Dalam suatu grup komunitas yang saya ikuti, ada teman yang bercerita, jika belajar daring ini sangat menyulitkan orangtua murid. Pasalnya, ada lebih dari satu jenis aplikasi yang digunakan sebagai media belajar murid. Contohnya, seorang murid memakai aplikasi WhatsApp, Google Classroom , Zoom dan Telegram untuk setiap proses belajar daring. Tidak hanya itu, saat proses belajar daring, orangtua harus mendokumentasikannya dalam bentuk foto dan video melalui aplikasi Timestamp Camera. Lalu ada teman lainnya yang berkomentar, "Jangan mau kaya gitu, ribet banget. Udah sekolah bayar mahal, tapi kok repot."

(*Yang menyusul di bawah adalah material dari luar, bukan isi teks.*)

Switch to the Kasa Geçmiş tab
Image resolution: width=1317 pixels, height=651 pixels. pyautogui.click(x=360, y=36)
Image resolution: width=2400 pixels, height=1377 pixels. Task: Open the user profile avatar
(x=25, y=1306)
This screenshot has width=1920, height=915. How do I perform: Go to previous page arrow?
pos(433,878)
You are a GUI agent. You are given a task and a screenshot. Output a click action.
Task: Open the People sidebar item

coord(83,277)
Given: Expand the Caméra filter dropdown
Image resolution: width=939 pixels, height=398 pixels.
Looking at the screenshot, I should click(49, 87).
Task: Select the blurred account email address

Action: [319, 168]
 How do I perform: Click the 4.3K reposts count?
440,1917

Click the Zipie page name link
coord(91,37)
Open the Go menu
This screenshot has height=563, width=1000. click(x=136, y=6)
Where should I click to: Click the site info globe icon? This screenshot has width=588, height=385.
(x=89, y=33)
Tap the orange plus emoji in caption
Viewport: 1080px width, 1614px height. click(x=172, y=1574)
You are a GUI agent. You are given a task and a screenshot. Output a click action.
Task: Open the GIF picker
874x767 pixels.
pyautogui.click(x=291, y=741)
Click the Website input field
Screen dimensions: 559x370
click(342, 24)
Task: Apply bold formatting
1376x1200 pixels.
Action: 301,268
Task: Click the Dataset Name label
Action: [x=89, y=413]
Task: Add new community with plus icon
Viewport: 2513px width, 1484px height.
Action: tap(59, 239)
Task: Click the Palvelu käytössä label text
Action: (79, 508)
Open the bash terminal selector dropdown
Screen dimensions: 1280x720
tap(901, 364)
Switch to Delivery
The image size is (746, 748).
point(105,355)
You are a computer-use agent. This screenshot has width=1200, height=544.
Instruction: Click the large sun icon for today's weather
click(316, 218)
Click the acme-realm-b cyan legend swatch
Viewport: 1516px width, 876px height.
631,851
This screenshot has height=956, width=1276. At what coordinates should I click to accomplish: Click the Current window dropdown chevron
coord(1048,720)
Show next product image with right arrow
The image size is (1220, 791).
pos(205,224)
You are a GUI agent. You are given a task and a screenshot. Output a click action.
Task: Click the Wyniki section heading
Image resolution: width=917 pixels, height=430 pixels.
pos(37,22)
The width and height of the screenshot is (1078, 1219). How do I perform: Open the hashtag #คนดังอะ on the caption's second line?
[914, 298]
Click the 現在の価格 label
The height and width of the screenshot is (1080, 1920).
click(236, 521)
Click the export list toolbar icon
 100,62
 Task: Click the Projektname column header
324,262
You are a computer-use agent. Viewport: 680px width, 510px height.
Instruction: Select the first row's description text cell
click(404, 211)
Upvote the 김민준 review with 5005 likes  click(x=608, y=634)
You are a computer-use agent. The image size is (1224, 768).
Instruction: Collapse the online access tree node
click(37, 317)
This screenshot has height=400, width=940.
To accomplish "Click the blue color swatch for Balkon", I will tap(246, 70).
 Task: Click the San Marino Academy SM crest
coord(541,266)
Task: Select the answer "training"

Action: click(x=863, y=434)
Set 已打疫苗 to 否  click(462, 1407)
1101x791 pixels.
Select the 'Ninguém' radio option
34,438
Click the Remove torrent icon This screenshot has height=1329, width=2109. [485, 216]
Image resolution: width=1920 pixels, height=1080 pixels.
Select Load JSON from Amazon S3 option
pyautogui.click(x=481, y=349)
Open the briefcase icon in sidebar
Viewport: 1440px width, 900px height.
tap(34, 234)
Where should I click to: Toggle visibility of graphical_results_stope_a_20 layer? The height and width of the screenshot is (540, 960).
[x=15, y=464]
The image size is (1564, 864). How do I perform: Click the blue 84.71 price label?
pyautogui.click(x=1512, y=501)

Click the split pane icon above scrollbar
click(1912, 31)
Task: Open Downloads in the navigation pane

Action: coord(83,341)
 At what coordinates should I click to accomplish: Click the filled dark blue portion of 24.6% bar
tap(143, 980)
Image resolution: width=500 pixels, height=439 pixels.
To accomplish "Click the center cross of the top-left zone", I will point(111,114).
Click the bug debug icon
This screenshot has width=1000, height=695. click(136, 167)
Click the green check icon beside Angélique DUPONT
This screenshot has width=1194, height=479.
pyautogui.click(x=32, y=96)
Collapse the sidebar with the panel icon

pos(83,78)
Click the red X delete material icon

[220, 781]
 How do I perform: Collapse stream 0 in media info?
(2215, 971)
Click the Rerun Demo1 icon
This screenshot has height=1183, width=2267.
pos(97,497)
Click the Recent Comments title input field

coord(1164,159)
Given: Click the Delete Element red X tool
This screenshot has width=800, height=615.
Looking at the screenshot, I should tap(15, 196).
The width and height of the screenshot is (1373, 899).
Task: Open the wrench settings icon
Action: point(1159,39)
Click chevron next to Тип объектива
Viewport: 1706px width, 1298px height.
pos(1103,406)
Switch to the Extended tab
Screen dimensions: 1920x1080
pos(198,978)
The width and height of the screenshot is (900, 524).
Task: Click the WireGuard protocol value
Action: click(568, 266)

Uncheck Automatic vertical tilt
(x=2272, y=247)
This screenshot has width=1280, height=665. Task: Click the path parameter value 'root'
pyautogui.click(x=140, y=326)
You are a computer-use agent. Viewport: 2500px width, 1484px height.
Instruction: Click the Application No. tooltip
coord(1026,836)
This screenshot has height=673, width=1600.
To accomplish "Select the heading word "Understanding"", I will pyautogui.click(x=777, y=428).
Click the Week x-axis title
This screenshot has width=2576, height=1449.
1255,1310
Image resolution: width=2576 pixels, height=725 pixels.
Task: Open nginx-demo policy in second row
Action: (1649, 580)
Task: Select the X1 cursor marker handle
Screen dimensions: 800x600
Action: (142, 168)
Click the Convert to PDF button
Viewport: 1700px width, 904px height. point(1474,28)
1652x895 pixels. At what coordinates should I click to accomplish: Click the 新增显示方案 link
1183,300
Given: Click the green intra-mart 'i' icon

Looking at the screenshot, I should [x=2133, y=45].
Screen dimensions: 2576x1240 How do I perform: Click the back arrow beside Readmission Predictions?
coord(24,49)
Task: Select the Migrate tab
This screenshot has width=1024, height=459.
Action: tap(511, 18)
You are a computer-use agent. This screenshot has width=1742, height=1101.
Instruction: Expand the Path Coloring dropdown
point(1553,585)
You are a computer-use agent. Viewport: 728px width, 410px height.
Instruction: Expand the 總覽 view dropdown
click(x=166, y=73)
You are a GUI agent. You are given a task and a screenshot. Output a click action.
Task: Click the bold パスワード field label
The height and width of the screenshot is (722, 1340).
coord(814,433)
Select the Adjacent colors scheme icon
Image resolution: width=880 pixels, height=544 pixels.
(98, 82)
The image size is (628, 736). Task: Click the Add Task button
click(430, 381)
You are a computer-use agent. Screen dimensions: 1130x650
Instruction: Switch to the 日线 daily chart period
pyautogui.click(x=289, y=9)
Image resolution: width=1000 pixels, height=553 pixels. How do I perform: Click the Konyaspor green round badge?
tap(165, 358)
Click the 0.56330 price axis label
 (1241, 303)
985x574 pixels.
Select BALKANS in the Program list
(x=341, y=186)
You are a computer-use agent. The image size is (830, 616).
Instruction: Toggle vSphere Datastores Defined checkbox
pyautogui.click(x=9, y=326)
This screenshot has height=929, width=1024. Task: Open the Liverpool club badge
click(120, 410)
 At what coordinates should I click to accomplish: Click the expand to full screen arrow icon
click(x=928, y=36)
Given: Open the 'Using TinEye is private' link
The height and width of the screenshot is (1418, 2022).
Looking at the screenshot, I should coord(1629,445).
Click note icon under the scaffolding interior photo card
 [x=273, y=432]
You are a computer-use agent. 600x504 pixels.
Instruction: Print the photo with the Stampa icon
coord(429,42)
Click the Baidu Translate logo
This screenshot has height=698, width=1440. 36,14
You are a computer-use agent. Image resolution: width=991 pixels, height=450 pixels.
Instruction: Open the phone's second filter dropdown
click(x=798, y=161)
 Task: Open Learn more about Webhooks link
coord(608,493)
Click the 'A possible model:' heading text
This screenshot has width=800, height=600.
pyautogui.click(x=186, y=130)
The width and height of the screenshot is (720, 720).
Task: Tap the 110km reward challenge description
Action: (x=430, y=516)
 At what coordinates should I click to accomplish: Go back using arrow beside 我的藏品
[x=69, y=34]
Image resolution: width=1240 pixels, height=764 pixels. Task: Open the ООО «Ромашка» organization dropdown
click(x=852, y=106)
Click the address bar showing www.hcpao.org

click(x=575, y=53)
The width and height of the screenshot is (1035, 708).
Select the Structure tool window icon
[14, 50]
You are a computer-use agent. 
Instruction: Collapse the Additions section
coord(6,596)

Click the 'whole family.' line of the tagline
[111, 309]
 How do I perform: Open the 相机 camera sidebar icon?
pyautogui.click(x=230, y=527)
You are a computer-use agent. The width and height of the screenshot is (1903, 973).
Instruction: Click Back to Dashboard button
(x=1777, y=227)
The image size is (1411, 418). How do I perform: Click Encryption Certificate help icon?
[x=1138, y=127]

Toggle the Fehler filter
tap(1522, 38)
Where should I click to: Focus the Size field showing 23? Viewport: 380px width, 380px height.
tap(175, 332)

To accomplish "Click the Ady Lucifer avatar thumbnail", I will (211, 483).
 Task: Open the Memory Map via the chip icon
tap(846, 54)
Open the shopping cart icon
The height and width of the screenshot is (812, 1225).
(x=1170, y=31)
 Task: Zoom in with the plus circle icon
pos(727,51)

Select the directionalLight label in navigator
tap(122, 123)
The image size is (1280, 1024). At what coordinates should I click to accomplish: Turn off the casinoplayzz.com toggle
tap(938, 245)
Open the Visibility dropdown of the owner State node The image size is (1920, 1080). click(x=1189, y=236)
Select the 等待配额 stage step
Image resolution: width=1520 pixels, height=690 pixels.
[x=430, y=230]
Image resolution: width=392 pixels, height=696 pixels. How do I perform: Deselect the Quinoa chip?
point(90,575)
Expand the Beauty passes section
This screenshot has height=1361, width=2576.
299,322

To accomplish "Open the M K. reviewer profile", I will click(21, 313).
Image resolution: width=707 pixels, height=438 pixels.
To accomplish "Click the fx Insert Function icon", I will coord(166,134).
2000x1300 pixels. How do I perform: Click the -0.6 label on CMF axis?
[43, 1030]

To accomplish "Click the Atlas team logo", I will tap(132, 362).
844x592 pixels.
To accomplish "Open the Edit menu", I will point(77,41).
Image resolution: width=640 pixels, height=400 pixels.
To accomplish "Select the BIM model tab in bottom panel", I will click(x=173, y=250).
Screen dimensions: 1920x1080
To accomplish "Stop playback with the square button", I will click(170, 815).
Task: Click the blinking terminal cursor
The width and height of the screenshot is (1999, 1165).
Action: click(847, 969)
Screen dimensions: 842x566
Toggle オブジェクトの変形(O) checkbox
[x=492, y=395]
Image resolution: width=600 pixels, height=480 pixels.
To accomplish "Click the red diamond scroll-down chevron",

Ada benarnya juga ucapan teman tersebut, hehehe. Sementara di sekolah dasar islam terpadu tempat anak saya mengenyam pendidikan, Alhamdulillah sangat memudahkan. Tidak banyak aplikasi yang digunakan para murid untuk belajar daring. Semua materi pelajaran dikirim melalui aplikasi WhatsApp dalam bentuk word, ppt, pdf atau video. Untuk berinteraksi dengan murid, guru melakukan video conference dengan Zoom dan WhatsApp. Kegiatannya berlangsung setiap pagi selama Senin-Jum'at berupa sapa, salam dan do'a bersama sebelum memulai kegiatan belajar. Hal tersebut juga tidak diwajibkan, hanya bagi yang bisa saja. Video Conference yang wajib dilakukan hanya disaat tertentu saja, misalnya saat setoran hafalan, belajar tahsin, tilawati dan sejenisnya. Untuk pendokumentasian kegiatan belajar daring ini juga tidak diwajibkan bagi setiap murid. Pihak sekolah membagi jadwal harian untuk murid-murid yang memakai seragam dan mengirimkan dokumentasi kegiatan daring dalam bentuk foto. Sementara saat ujian, sekolah menggunakan aplikasi Quizizz dimana soal dalam bentuk pilihan ganda.
Kemudahan tersebut juga dirasakan anak saya yang masih berada di taman kanak-kanak. Sedari pertengahan Maret lalu, pihak sekolah membuatkan modul sesuai dengan tema kegiatannya. Perharinya, anak-anak diminta mengerjakan kegiatan tersebut dengan didampingi orangtua. Lalu untuk laporannya dilakukan dengan mengirim foto kegiatan anak melalui WhatsApp. Sementara untuk interaksi dengan murid biasanya dilakukan melalui Zoom. Itu pun tidak dilakukan setiap hari, karena anak-anak pun cenderung merasa risih. Maklum saja, namanya juga masih anak-anak yang berada di usia dini.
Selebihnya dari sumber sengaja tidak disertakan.